仔猪端承接全部后果:热应激母猪所在窝的仔猪日增重减少300–750g,21日龄断奶个体重相差0.5–1 kg。以窝产12头计,单窝断奶重差距达6–12kg,这一损失几乎不会因“天热”而被单独核算,却真实反映在断奶成本中。
三、繁殖性能的长尾损失与并发健康风险
哺乳期采食量损失超过25%时,母猪断奶体况下降,下丘脑 GnRH 脉冲释放受抑制,FSH 与 LH 分泌不足,表现为断奶至发情间隔(WEI)由正常的5–7天延长至10–15天,乏情率与返情率上升,下一胎窝产仔数减少1–2 头。此即行业熟知的“夏季不孕”现象,其每年给美国养猪业造成约4.5亿美元的繁殖群损失。Lucy 与 Safranski(2017)的综述还提示了跨代影响的可能性:初步证据(主要来自动物试验)表明,妊娠期热应激可能改变后代的热耐受、应激响应与免疫功能,其向商业猪场经济指标的推演仍需更多研究。
健康层面,产后直肠温度持续超过39.5°C是乳房炎-子宫炎-无乳综合征(MMA)的经典干预阈值[11];热应激经下丘脑-垂体-肾上腺轴升高糖皮质激素(皮质醇升高 40–60%),血清IgG下降15–20%,丙二醛(MDA)升高而超氧化物歧化酶(SOD)、谷胱甘肽过氧化物酶(GSH-Px)活性下降,呈氧化应激与免疫抑制并存状态(上述指标的变化幅度随热应激强度与暴露时长而异);叠加高湿环境后,蓝耳病等继发感染风险显著放大。
四、产房热应激的结构性成因
产房之所以成为全猪场热应激的重灾区,源于三个结构性因素的叠加。
(1)产热负荷随遗传进展持续上升。Stinn 与 Xin(2014)对美国现代繁殖场的实测表明:220kg哺乳母猪连同约60 kg 窝仔猪,其合计总产热量(THP)达938W(显热 384W、潜热554W,按280kg × 3.35 W/kg 计);与1980年代ASABE标准相比,THP高29%,其中潜热高 52%、显热高6%。Ribeiro 等(2018)基于 20 篇国际期刊、2222头母猪的荟萃分析同样确认现代高产母猪对热的敏感性显著上升[5]。泌乳能力的遗传改进以代谢产热增加为代价,而多数猪舍的环控设计仍沿用旧产热标准。

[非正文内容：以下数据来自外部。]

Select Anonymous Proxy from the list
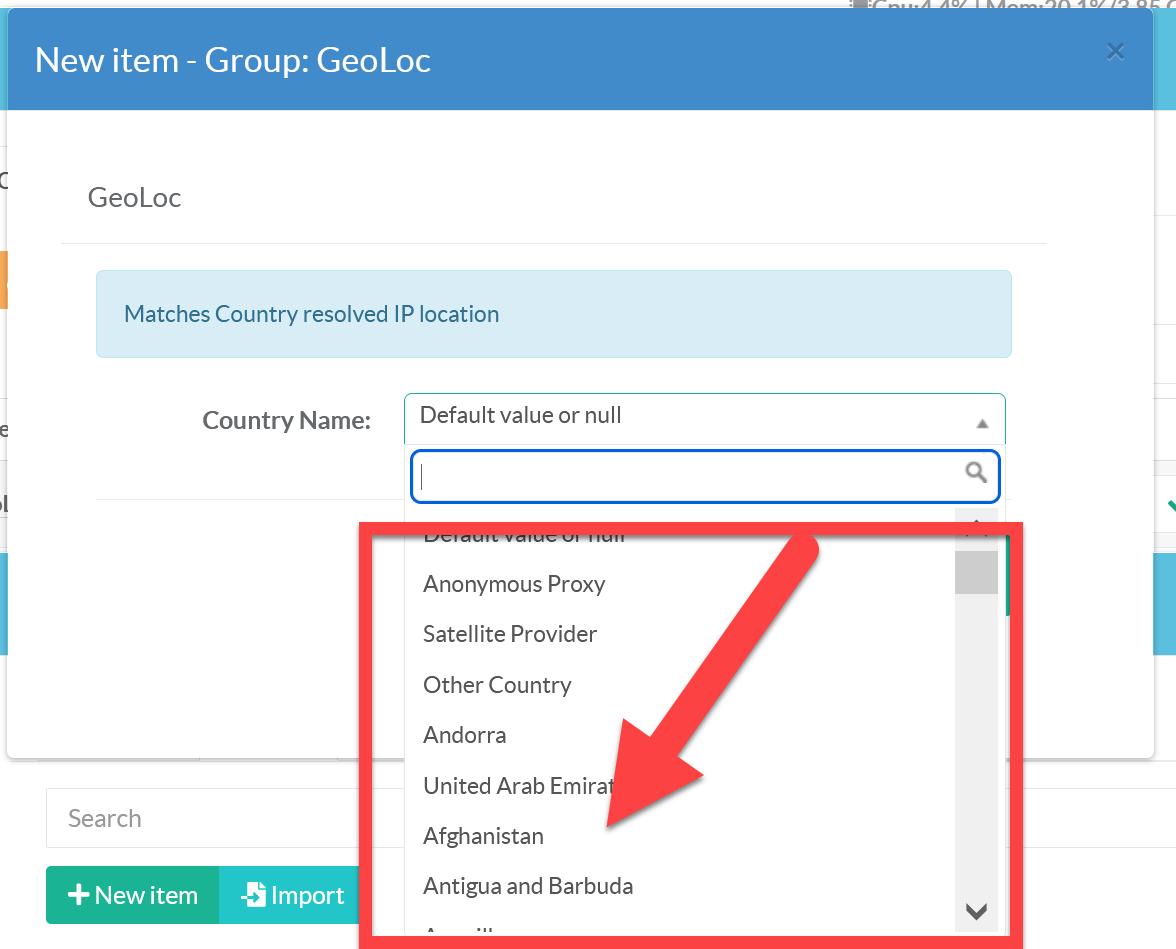Screen dimensions: 1176x949 tap(514, 584)
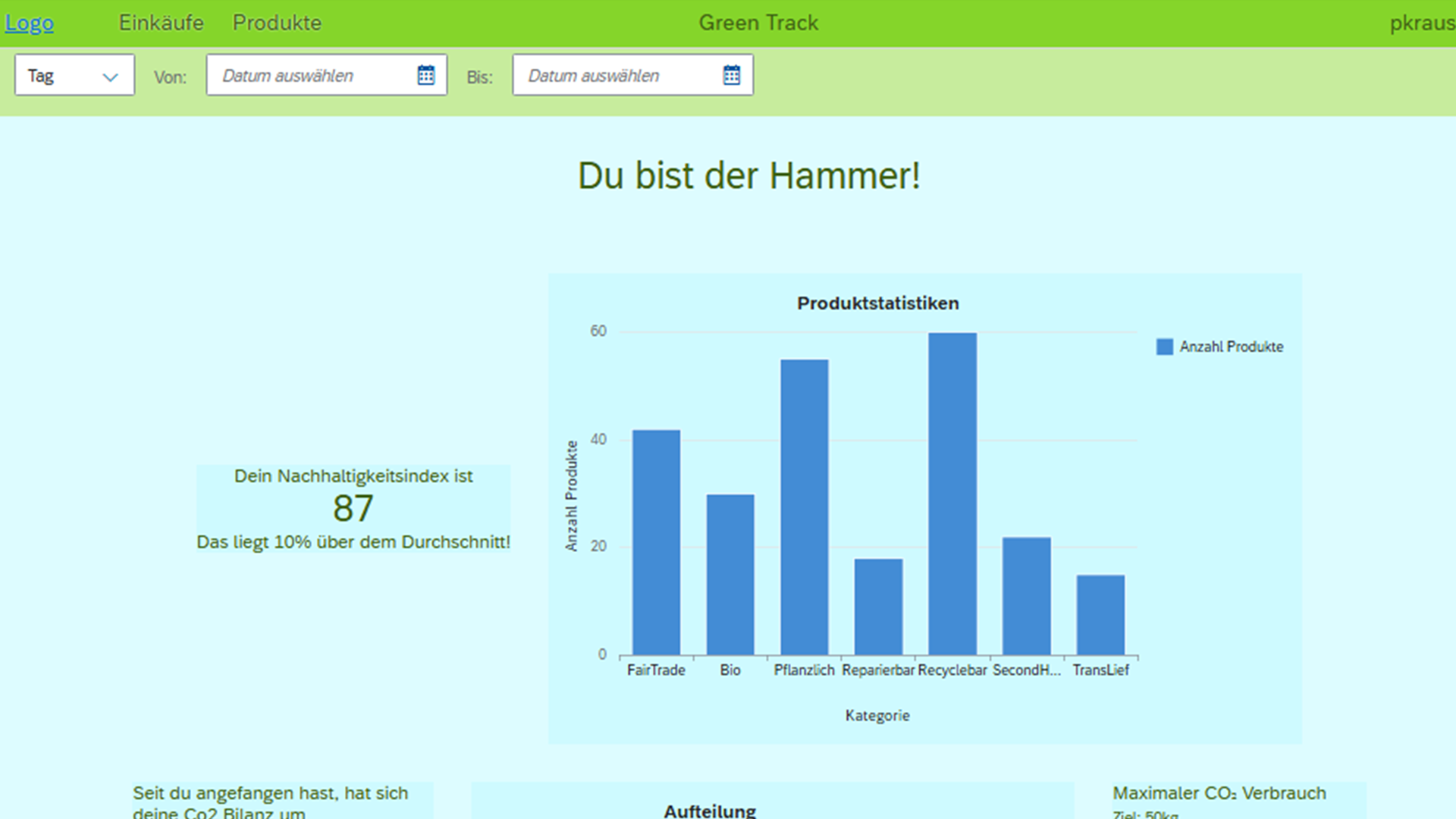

(2)母猪与仔猪温度需求的固有冲突。哺乳母猪等热区上限18–22°C,新生仔猪适宜温度30–34°C,二者相差12°C以上。现行管理以仔猪需求为优先,产房常年维持22–25°C,哺乳母猪因此全年处于慢性热应激背景之上,夏季高温仅是将代偿推向失代偿。
(3)蒸发散热途径受气候约束。猪缺乏功能性汗腺,散热高度依赖呼吸道蒸发与体表湿润蒸发[3]。中国主产区的夏季特征是高温与高湿同步,长江流域及华南7–8月湿球温度常年处于28°C 以上,蒸发类降温手段(湿帘、喷淋乃至母猪自身的呼吸蒸发)均接近热力学极限。此处需引入湿球温度概念——空气经绝热蒸发所能达到的最低温度,它划定了所有蒸发散热途径的理论上限:31°C/90% RH 的湿球温度约为29.7°C,高于 36°C / 50% RH的约27.1°C,这意味着“气温更低”的湿热天气下母猪的蒸发散热条件反而更差。该约束的完整热力学推导将在第二讲、第五讲展开。
五、非瘟后空气过滤猪场的新约束
非洲猪瘟之后,正压空气过滤成为中国规模化猪场的主流生物安全配置。进风经初效加 MERV 16/HEPA 高效滤器,据空气过滤猪场的工程实践,系统静压通常增加150–300Pa,传统"大风量换降温"路线的风机能耗与滤材成本成倍放大。生物安全与夏季降温由此成为一对必须同时求解的约束条件,这是本系列工程讨论(第五至七讲)的现实背景。
六、小结与系列导览
本讲的定量核算表明:哺乳母猪热应激的损失贯穿采食、泌乳、仔猪生长、繁殖与健康五个环节,并在特定条件下呈现可量化的剂量-反应关系——应用这些定量关系时,须注意其群体与气候适用边界。由此提出贯穿全系列的核心命题——产房夏季环控的本质不是将舍温降至某一数值,而是管理每一头母猪的热量收支(热平衡)。后续各讲安排如下:第二讲从第一性原理建立母猪热平衡方程;第三讲讨论热环境的科学度量(THI、ETIS与热平衡判据);第四讲解析热应激的生理级联机制;第五讲评估隧道通风的能力边界;第六讲论述精准降温技术体系;第七讲给出两类典型气候工况下的模式选择、自动控制与经济核算;第八讲针对当前精准通风产房普遍存在的湿度失控问题,给出湿帘-喷淋系统的失效诊断、科学设计方案与低成本改善清单。